In your Substack piece, you cite the statistics that Richard Sander collects in his careful statistical analysis of the Law School Admission Council's data from the 1990s about these thousands of legal scholarship applications. He tracks these kids about how well they do after they get in and they're clustered at the bottom of the class.
163 law schools.
Because the LSAT performance is so different between the racial populations. Not every individual, but on the average.
And I went and looked at the LSAT, man. I just Googled "LSAT sample questions," and I got 10 questions from the LSAT, and they're certainly not culturally biased.
They're all questions like, “Here's an argument, what are the guts of it?” Five sentences, eight sentences, a paragraph. Here's an argument. How does it work? What does it assume? What does it imply? What would be supporting evidence for it? They're all like that. They're analytical reasoning exercises.
You can't tell me that's not related to being able to write a brief or parse an opinion or argue a case. You can't tell me that the skills that are being talked about here are not real things.
So the underlying reality here is that at some of the best law schools in this country, there is a substantial number of African American students who are performing in a discernibly inadequate manner in the classroom. That is either a true or a false statement. The evidence that we have at hand suggests to us that it probably is true.
It's a consequence of affirmative action in law school admissions. And we have to decide—I guess, we have decided we're going to live with it. I guess what we haven't decided is whether we're going to lie about it or not.
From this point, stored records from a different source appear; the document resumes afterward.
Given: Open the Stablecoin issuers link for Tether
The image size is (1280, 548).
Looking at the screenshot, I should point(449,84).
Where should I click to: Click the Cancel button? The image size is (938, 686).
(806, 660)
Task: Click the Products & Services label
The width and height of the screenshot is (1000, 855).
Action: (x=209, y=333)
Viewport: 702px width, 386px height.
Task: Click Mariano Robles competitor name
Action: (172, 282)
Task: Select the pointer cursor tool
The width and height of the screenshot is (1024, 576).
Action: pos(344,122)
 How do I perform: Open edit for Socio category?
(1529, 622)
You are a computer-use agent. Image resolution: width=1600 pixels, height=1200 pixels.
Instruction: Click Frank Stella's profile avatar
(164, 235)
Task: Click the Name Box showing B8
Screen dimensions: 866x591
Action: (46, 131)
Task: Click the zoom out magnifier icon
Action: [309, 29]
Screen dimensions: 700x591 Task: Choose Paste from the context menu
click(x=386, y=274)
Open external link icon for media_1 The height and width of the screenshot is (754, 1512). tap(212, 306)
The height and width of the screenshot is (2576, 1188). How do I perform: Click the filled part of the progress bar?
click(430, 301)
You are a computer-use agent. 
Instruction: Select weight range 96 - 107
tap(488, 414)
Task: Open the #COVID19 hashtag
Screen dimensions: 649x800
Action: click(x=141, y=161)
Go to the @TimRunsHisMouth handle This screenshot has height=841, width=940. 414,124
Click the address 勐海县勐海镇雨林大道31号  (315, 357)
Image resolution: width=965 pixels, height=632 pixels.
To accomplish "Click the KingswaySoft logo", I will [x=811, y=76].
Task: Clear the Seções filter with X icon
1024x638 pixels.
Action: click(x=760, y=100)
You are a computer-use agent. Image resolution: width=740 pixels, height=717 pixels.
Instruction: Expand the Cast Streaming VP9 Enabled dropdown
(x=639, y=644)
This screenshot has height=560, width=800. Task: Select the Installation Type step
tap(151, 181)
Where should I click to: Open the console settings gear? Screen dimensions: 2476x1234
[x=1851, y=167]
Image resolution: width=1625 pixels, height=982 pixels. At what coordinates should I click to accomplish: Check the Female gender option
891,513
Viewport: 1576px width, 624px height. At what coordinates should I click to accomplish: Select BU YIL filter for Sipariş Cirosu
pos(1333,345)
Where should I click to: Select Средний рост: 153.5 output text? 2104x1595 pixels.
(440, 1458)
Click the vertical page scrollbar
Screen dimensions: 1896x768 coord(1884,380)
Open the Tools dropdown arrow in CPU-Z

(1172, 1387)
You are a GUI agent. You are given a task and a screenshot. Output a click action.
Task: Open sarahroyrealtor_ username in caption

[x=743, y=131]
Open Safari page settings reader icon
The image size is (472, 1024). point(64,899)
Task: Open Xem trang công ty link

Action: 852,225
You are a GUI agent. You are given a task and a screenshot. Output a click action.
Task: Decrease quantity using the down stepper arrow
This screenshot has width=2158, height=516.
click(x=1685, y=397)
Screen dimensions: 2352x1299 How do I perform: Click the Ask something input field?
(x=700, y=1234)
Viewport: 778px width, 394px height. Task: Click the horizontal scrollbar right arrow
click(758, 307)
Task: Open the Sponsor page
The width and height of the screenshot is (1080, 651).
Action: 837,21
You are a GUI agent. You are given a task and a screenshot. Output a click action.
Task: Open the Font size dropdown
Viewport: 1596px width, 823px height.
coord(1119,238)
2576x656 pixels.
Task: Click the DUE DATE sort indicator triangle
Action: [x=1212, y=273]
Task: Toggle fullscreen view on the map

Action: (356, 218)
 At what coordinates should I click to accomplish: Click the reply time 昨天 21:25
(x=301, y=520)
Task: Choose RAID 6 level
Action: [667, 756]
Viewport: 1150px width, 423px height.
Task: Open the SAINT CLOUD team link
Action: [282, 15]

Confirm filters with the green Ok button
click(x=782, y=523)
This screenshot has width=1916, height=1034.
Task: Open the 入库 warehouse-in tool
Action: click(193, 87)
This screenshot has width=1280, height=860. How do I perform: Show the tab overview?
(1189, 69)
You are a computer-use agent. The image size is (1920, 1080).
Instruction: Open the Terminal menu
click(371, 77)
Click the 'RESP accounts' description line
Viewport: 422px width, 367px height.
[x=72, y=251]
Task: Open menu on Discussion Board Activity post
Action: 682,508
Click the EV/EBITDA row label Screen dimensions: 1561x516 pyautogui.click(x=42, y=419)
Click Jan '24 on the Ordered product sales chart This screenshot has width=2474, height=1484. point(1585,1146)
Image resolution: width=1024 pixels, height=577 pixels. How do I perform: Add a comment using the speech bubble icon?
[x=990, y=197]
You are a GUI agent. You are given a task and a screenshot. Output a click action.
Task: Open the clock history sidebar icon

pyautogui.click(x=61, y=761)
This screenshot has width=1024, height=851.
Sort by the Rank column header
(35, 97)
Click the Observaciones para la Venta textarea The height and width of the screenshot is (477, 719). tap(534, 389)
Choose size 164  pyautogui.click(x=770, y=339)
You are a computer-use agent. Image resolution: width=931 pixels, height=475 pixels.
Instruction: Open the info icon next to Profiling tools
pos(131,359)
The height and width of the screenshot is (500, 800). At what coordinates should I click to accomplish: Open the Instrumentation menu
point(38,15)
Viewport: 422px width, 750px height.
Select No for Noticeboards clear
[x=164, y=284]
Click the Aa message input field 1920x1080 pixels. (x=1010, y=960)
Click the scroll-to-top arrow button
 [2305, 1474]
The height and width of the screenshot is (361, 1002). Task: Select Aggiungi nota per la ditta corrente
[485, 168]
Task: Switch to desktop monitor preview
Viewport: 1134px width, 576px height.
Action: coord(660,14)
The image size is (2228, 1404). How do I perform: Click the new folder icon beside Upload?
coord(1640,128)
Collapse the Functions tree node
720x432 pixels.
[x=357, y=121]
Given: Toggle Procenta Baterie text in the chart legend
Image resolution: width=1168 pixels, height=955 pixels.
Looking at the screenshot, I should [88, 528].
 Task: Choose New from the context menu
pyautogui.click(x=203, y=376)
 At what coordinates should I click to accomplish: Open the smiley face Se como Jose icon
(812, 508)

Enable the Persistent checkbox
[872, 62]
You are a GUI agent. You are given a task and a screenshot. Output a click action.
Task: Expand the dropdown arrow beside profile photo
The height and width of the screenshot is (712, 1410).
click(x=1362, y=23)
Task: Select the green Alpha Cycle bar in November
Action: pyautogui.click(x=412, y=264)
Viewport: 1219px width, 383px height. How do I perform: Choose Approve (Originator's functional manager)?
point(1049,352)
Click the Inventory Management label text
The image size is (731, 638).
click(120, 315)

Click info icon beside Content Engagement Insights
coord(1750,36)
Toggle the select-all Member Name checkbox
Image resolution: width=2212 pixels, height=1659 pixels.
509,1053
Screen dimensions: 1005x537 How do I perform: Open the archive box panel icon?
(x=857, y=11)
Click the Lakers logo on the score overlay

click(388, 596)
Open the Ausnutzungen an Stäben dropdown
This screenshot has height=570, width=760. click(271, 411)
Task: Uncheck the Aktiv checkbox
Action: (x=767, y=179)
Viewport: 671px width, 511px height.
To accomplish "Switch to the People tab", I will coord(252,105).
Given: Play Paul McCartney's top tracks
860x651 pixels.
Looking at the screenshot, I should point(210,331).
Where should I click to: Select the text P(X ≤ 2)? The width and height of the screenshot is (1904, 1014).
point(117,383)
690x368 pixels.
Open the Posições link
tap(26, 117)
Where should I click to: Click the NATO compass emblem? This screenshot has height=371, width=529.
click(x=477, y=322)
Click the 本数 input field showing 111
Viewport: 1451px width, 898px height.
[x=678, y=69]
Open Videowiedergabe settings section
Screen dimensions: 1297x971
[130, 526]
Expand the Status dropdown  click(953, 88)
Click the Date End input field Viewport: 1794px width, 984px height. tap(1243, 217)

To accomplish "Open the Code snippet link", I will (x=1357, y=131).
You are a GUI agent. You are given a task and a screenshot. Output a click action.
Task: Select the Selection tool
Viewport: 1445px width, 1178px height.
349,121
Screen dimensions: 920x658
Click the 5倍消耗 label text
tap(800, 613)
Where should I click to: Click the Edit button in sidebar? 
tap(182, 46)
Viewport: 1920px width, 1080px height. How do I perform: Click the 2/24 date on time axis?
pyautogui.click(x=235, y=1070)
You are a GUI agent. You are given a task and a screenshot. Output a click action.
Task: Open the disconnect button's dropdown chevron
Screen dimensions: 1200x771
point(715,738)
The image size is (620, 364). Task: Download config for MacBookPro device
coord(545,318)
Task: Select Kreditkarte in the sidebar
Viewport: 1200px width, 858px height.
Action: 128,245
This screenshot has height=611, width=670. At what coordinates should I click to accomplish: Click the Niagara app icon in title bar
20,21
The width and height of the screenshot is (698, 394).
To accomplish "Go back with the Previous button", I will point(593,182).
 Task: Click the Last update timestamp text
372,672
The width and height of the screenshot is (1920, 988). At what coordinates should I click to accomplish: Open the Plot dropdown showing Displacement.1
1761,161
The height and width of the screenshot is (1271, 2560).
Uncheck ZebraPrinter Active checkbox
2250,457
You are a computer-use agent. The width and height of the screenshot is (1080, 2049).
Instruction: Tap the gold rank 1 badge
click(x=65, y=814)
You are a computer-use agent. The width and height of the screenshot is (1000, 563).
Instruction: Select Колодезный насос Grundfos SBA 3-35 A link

And you know, as to the degree of racism… For the person on Roland's podcast who said that it's about how people interpret Black language—that's gorgeous music, but unless this person can write a careful presentation of about ten ways in which a Black person's “use of language” in legal, educational, scholastic work can be misinterpreted, when in fact they are exhibiting the same caliber of reasoning as some white kid who's addressing the same subject—unless that's shown—then that is an utterly worthless argument.
You can't toss off a sentence-and-a-half on some podcast and pretend to think that you've made an impregnable case. And I'm not convinced.